Depuis l’annonce de la mondialisation, depuis Reagan et Thatcher, nous souffrons des abus du capitalisme sauvage, de l’économie d’improvisation. La porte est ouverte pour que les états démocratiques reprennent leur ascendant sur l’économie pour le bien du plus grand nombre. Ce n’est plus le temps, comme Stephen Harper et Jean Charest le prétendent, de laisser le champ libre aux cambistes et laisser carte blanche à quelques milliardaires de l’économie virtuelle. Le vrai monde, la vraie réalité, l’économie réelle, puisque le terme semble approprié, ont besoin d’intelligence, pas d’un électrocardiogramme sur un écran plat à deux dimensions.

Durant la récente campagne électorale américaine, John Mc Cain défendait de toute sa foi les vertus de l’économie dégoulinante « trickle down economy ». Pour faire image, cette économie ressemble à une pyramide composée de coupes de cristal au sommet de laquelle vous versez du champagne. Lorsque les coupes se gorgent de champagne, il y en a toujours qui déborde et se retrouve dans les écuelles de la classe moyenne qui attend en bas que les débordements se rendent jusqu’à elle.

Comment peut-on qualifier un tel système d’économique? L’économie n’est-elle pas censée mesurer et équilibrer les échanges entre tous les humains, favorisant la survie de tous les individus qui, quel que soit leur âge, composent une société?
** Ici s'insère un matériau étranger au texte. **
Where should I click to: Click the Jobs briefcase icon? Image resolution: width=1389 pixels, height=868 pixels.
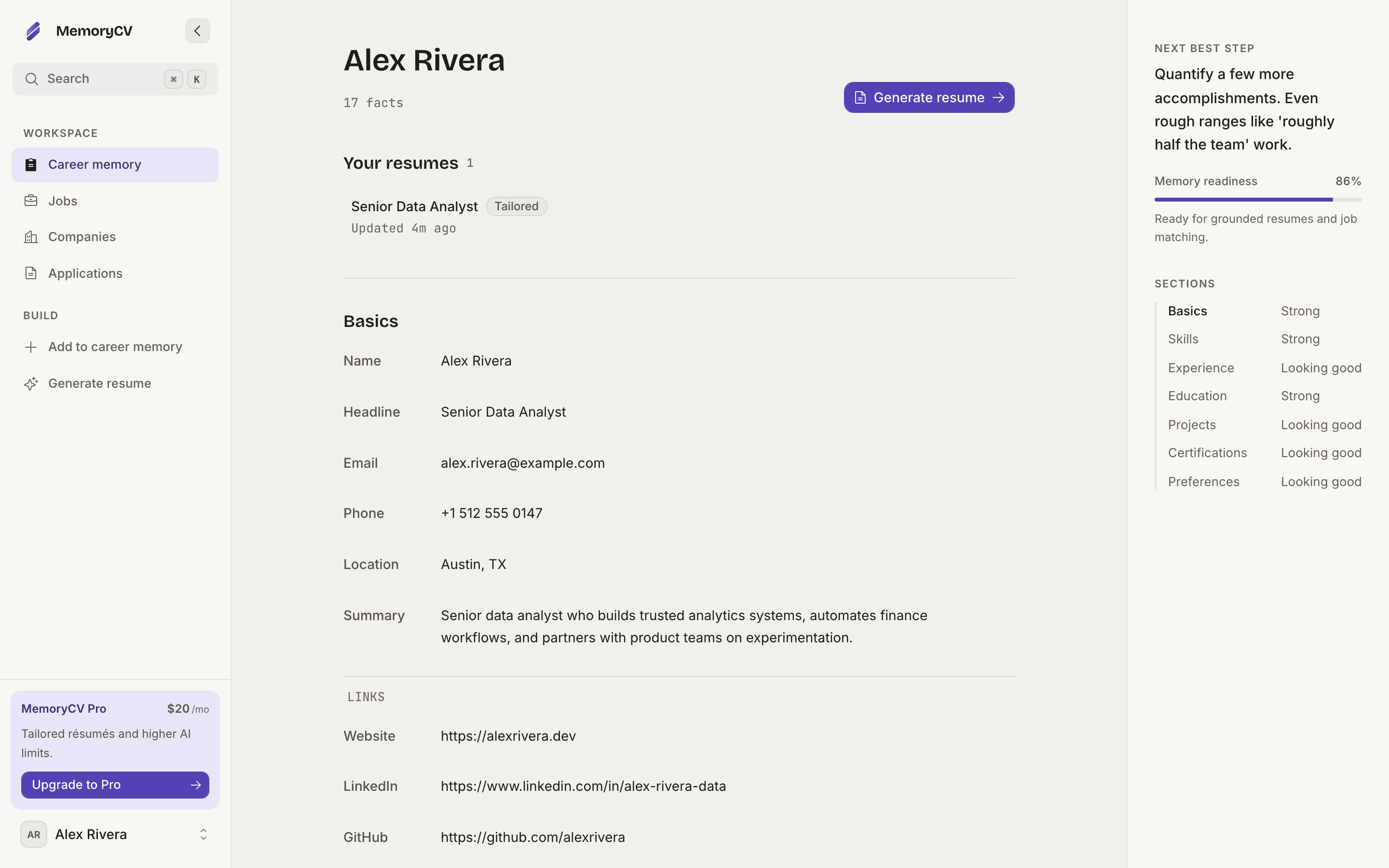pos(31,201)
Jean Charest promet d’exempter de la taxe de vente quelques segments de l’activité culturelle.

Je prétends que la production culturelle est au moins aussi importante que la production agricole. Alors que la première nourrit le corps, l’art, puisque nous ne vivons pas que de pain, ce producteur de culture, nourrit le cœur et l’âme. Ce cœur et cette âme font de nous ce que nous sommes.

Où est le 1% minimal du budget qui devrait être dédié à la production artistique au lieu des miettes dont il propose de se priver sans avoir à les investir?
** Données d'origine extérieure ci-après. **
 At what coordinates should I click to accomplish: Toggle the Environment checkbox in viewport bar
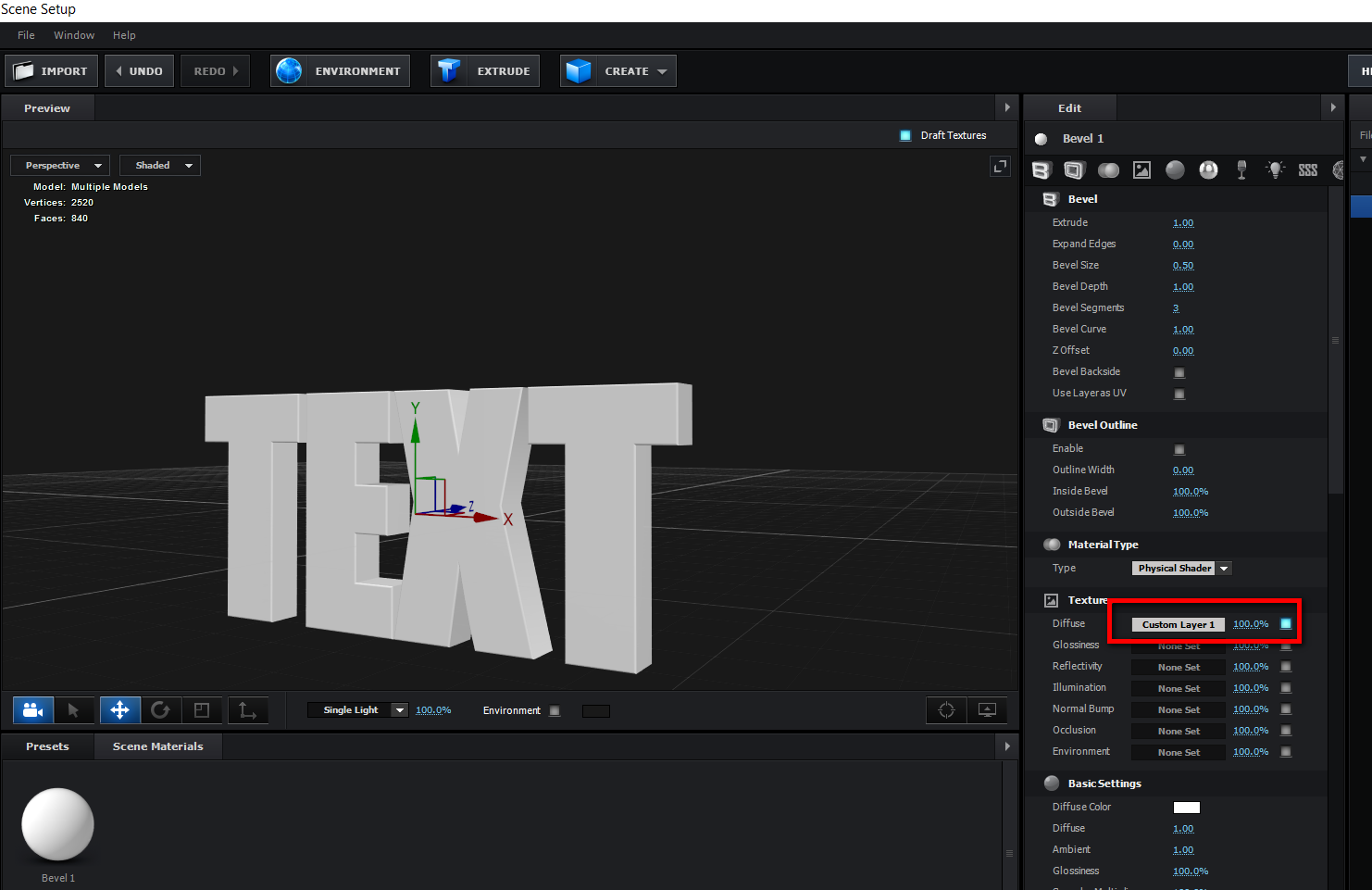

Où seraient pour les arts visuels les rabais d’impôt dont pourraient bénéficier les acheteurs qui, pour certains, n’attendent qu’un minimum d’encouragement gouvernemental?

L’école publique souffre depuis très longtemps d’un manque chronique de ressources. Le montant des subventions gouvernementales par élève étant moins élevé au privé qu’au public, il semble que le gouvernement économise en favorisant comme il le fait l’école privée.  De plus les écoles privées étant tout de même subventionnées, elles représentent une économie pour l’élite qui y envoie ses enfants.
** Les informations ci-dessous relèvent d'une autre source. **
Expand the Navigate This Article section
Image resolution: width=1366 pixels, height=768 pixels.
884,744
Il n’y a que l’éthique démocratique qui puisse mettre de l’ordre dans tout ça. Où est-elle? Je ne l’entends pas s’exprimer.

Stephen Harper proposait de nous étendre vers le Nord canadien, Jean Charest propose de développer le Nord québécois. Combien de Schefferville propose-t-il? Qui a besoin de nos bras pour exploiter le Nord québécois?

Stephen Harper suggérait que nous prenions des forces en lui donnant le pouvoir sans partage. Impertinent, Jean Charest nous demande de voter pour un gouvernement libéral fort. Les similitudes sont-elles un hasard?

Nous avons tous connu le jeune Jean Charest qui rêvait plus que tout de devenir premier ministre du Canada. Il doit maintenant se contenter du Québec, mais a-t-il cessé de rêver de devenir « a great Canadian », d’accrocher sa photo près des autres?

Je terminais l’écriture de ce texte lorsque nous avons tous assisté au débat des chefs à la télévision. Ai-je entendu Mario Dumont reprocher à Jean Charest de ne rien entendre et de s’opposer aux deux chefs de partis représentant la majorité des Québécois assis devant lui? Dans un débat Jean Charest donne l’impression de détester tout ce qui au Québec n’est pas canadien.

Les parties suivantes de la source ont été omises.